Does Acidification Improve Colostrum?

Acidification of milk or milk replacer is a common practice for some calf raisers, with some studies showing it improves weight gain and fecal scores in calves.
Acidification of milk or milk replacer is a common practice for some calf raisers, with some studies showing it improves weight gain and fecal scores in calves.
(Adobe Stock)

Feeding acidified milk to preweaned calves has been shown in some studies to improve calf health and performance.

But what about colostrum? Could acidification be beneficial to it as well? A team of researchers at the University of Pennsylvania conducted a preliminary study to find out.

Their research project, summarized recently in the Journal of Dairy Science, was based on previous work by their team that showed calves with diarrhea had a loss of beneficial digestive-tract bacteria, which were replaced by detrimental pathogens that caused digestive illness.

They sought to determine whether acidifying colostrum could serve as a proxy for pasteurization, with the goal of lowering harmful bacterial levels fed via colostrum. Acidification has been shown to decrease bacterial loads in milk by lowering the pH to 4.0-4.5.

Additionally, they wanted to evaluate the fecal microbiota of calves fed acidified colostrum compared to those fed standard colostrum.

The study compared results from 5 calves fed acidified colostrum versus 5 calves fed untreated colostrum. All colostrum contained at least 24% Brix to ensure quality, and each batch was pooled between two dams.

Data section –
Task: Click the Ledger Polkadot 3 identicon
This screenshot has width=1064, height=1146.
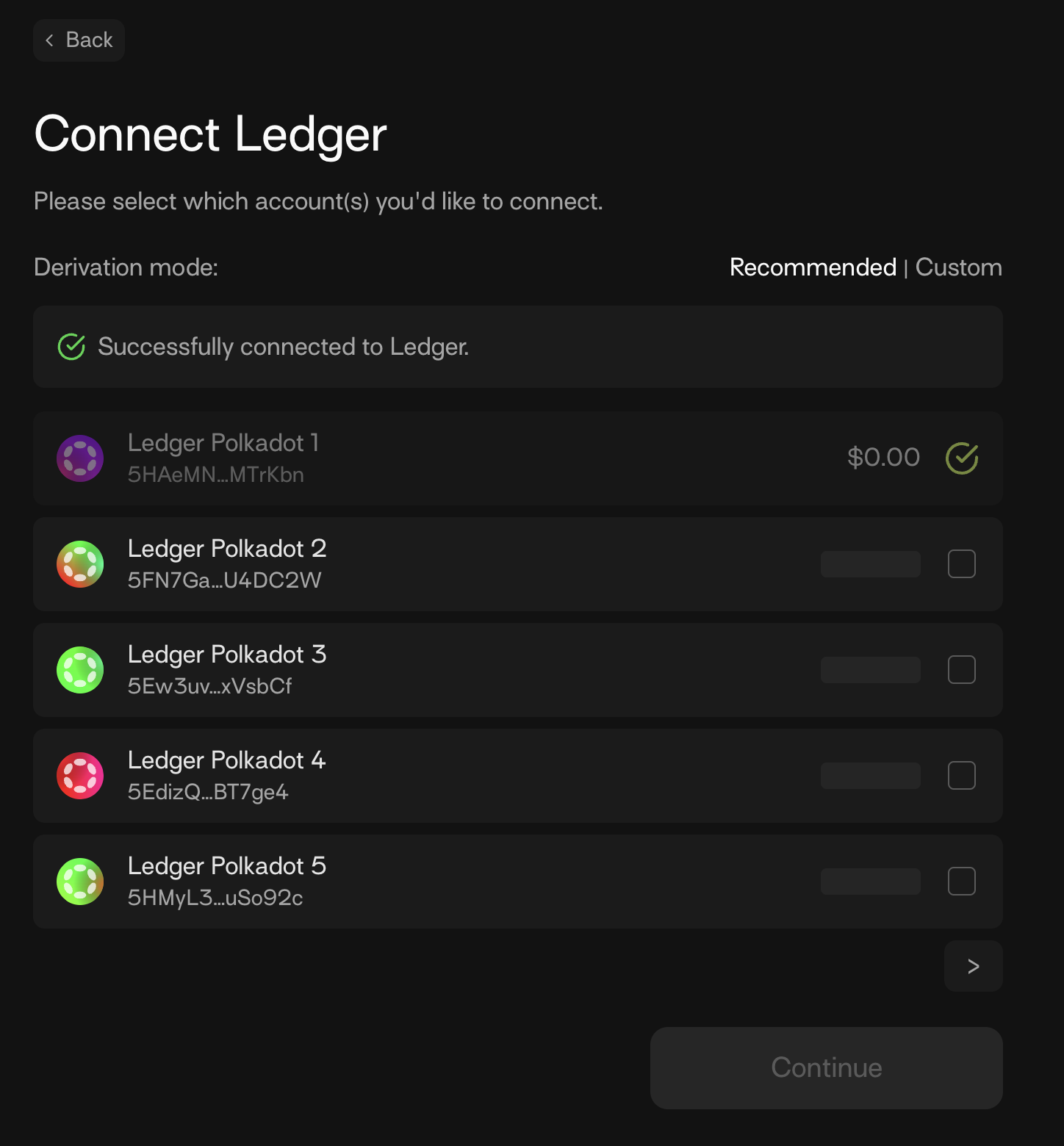Action: (x=80, y=669)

Check your understanding –
- a) In the article on acidifying colostrum, what pH range does acidification lower milk to in order to reduce bacterial loads?
- b) Copy the colostrum article from "Feeding acidified milk" up to and including "to find out.".
The data comes from a different source than the article.

Solution set –
- a) A pH of 4.0 to 4.5.

- b)
Feeding acidified milk to preweaned calves has been shown in some studies to improve calf health and performance.

But what about colostrum? Could acidification be beneficial to it as well? A team of researchers at the University of Pennsylvania conducted a preliminary study to find out.